**Records shown**
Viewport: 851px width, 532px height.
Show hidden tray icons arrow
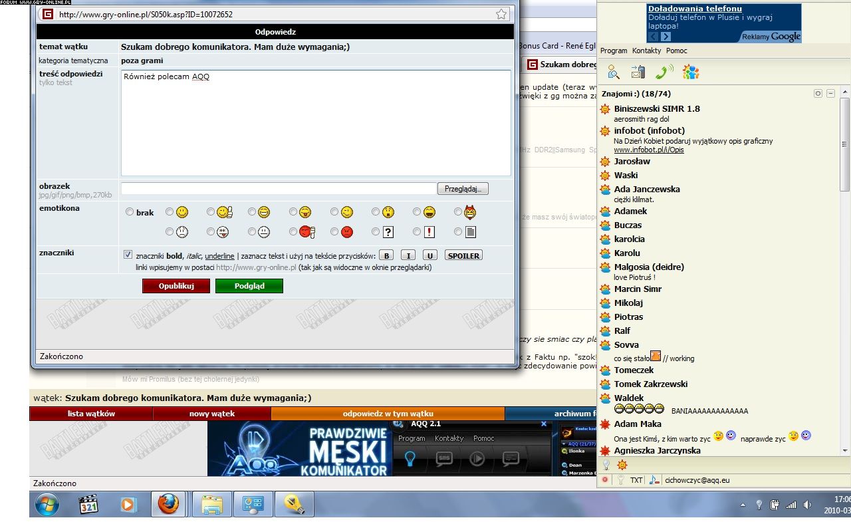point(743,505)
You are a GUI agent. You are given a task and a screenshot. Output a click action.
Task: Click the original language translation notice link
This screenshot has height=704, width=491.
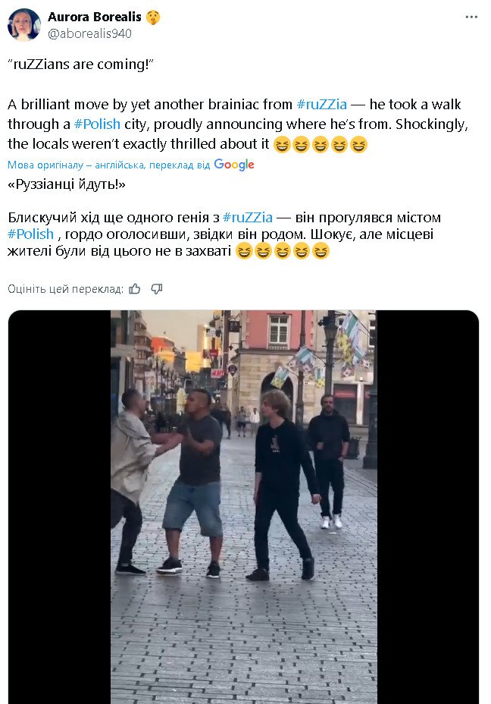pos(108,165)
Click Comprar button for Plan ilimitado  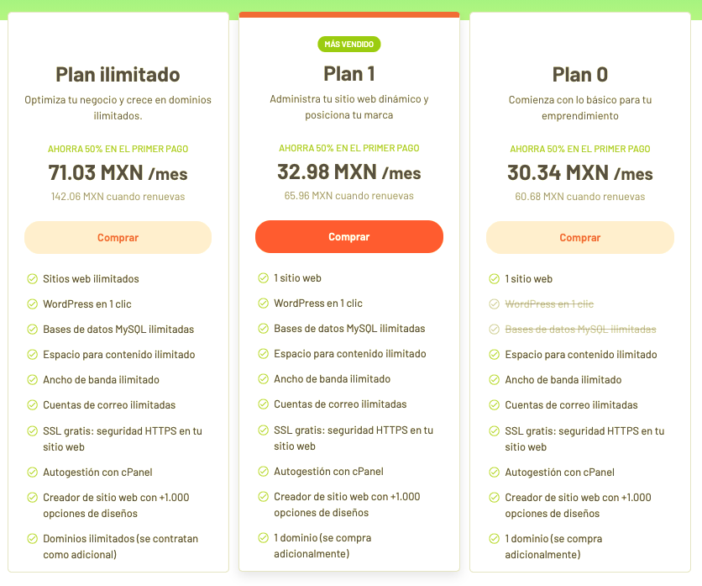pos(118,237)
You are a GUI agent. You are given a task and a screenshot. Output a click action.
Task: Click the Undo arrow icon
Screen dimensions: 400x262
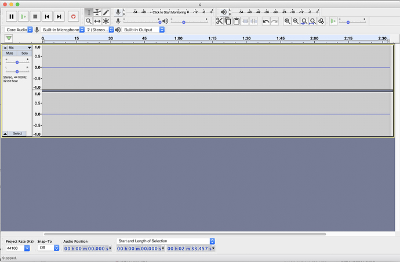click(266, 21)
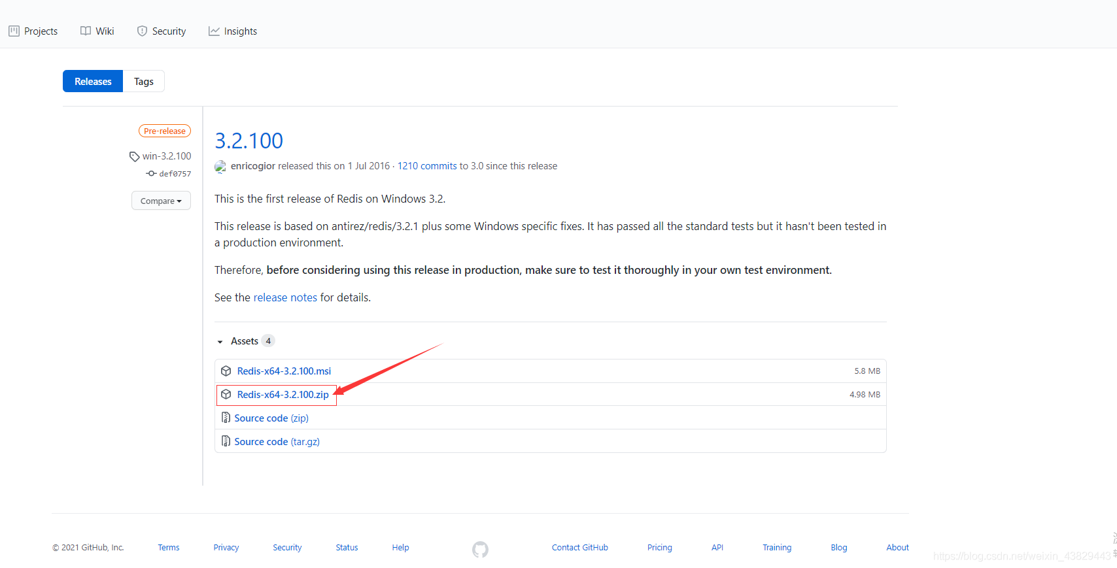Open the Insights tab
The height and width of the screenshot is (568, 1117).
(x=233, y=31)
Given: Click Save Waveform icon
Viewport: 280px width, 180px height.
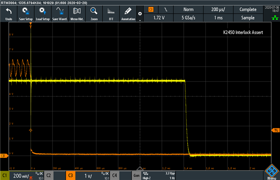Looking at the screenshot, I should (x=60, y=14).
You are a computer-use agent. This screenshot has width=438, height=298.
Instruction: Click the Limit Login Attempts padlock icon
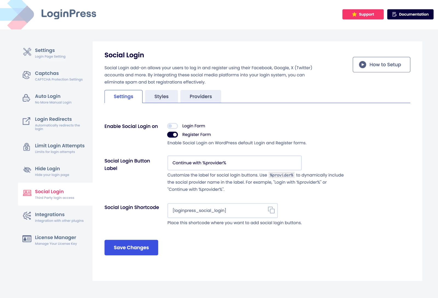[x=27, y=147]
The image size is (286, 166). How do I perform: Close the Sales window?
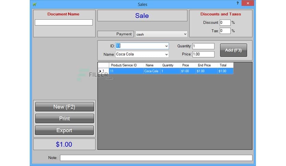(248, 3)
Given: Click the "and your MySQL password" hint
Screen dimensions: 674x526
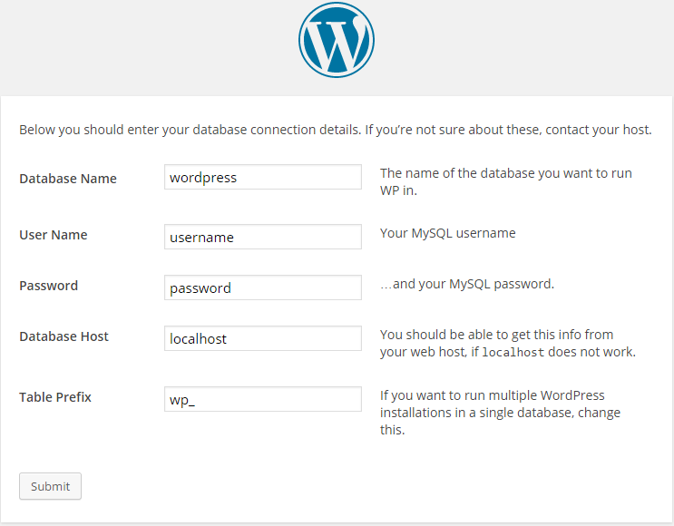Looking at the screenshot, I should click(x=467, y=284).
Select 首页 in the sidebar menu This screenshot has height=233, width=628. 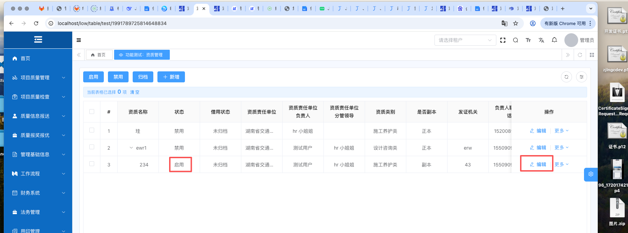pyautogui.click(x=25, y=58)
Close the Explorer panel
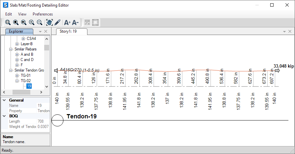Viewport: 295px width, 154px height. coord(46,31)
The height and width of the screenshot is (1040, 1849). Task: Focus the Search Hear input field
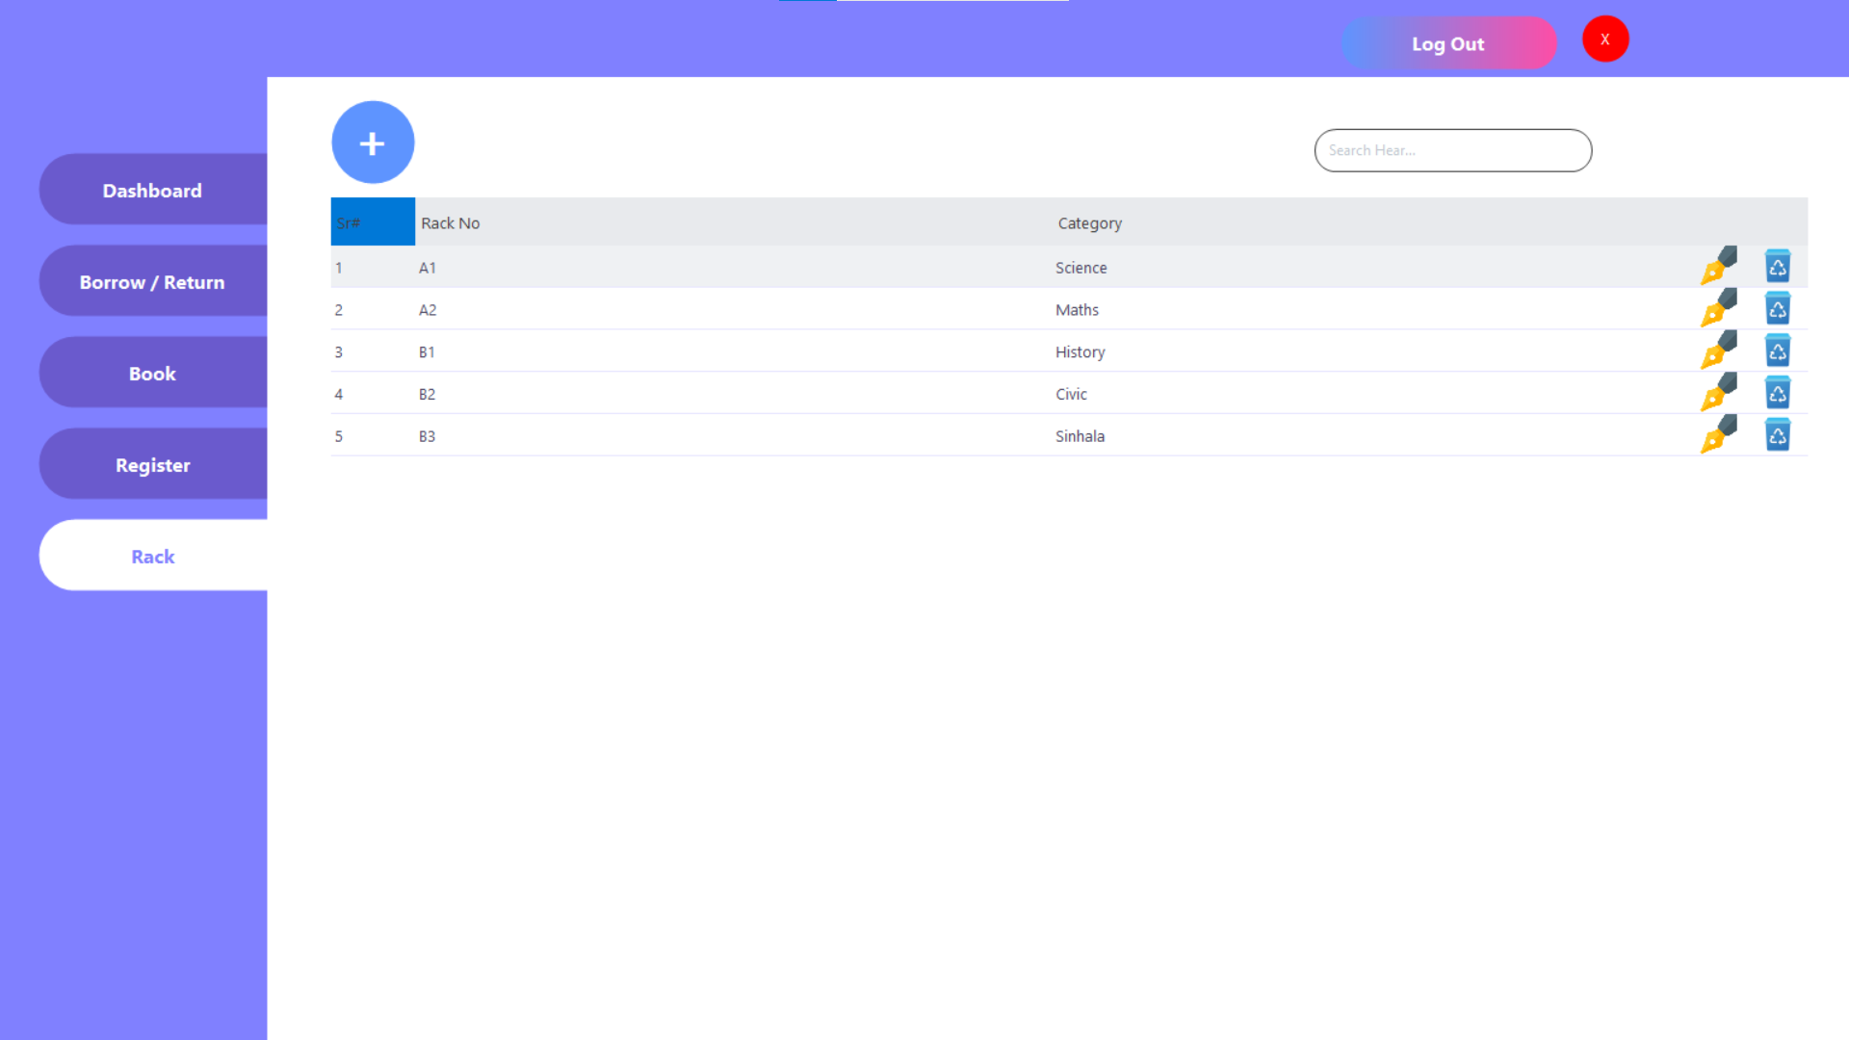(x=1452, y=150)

==

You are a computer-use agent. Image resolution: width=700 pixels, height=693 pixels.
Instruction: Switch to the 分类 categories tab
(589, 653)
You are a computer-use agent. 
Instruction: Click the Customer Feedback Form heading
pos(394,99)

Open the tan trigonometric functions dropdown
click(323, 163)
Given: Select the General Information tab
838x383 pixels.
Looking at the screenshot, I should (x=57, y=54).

--

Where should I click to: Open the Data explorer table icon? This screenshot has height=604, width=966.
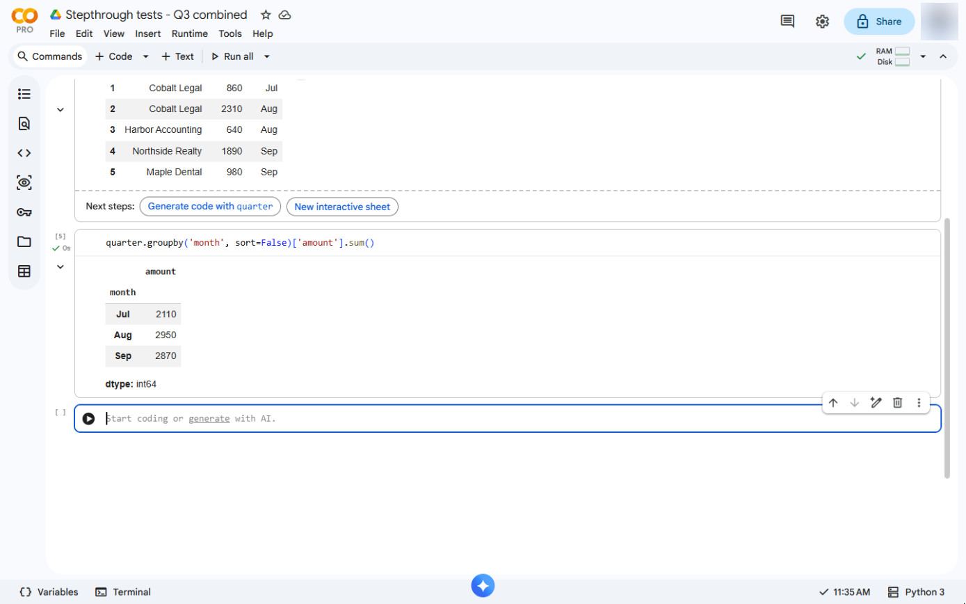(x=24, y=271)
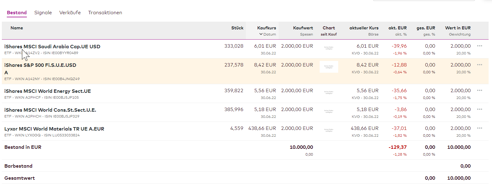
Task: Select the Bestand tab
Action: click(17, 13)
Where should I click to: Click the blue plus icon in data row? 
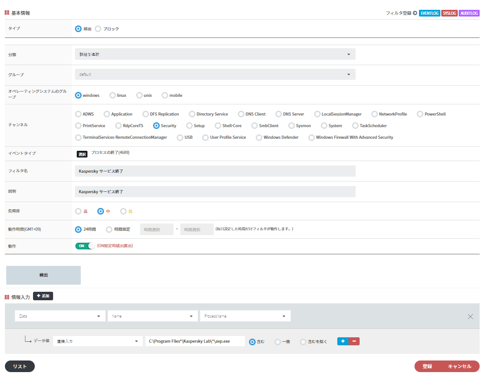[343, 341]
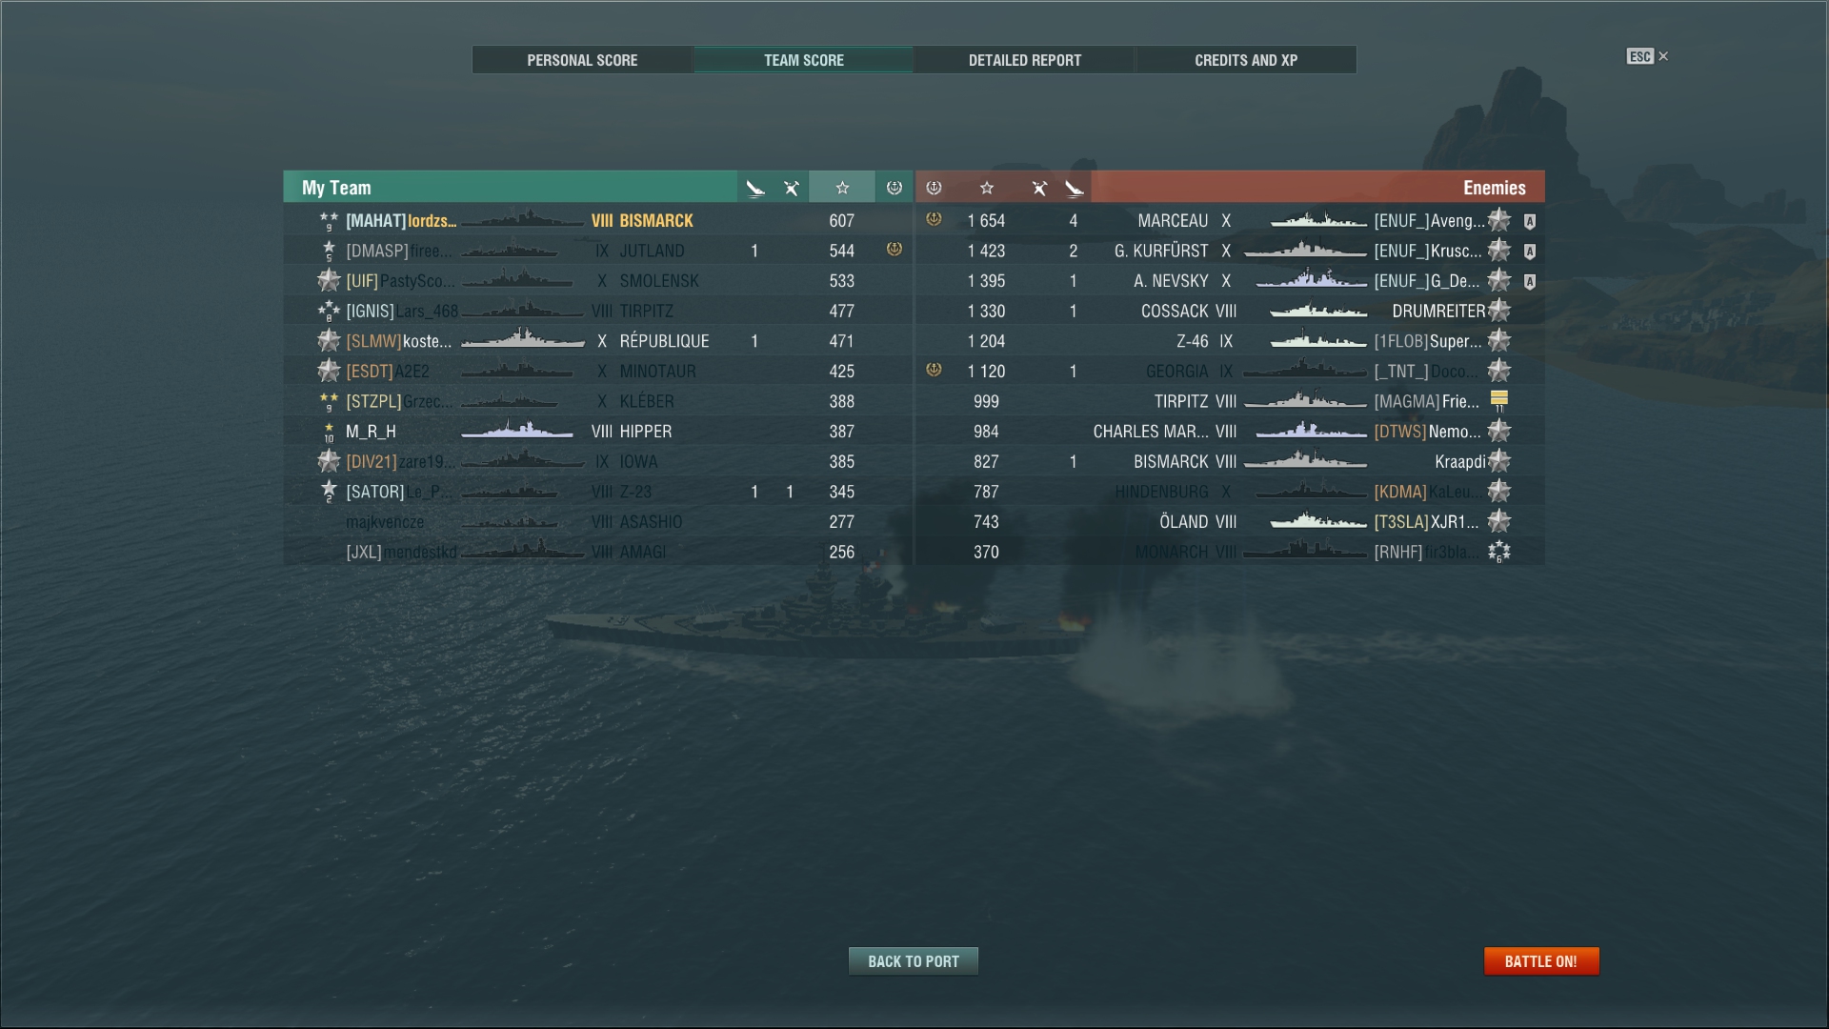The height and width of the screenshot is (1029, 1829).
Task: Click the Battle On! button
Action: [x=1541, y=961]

**Directions for this task**
Could you repeat the records starting at the line containing "Open the tan trigonometric functions dropdown" and ending at the line containing "Looking at the screenshot, I should (x=57, y=54).", replacing "General Information" with "Billing Details" and leaving everything else unchanged?

**Response**
Open the tan trigonometric functions dropdown
click(323, 163)
Given: Select the Billing Details tab
838x383 pixels.
Looking at the screenshot, I should (x=57, y=54).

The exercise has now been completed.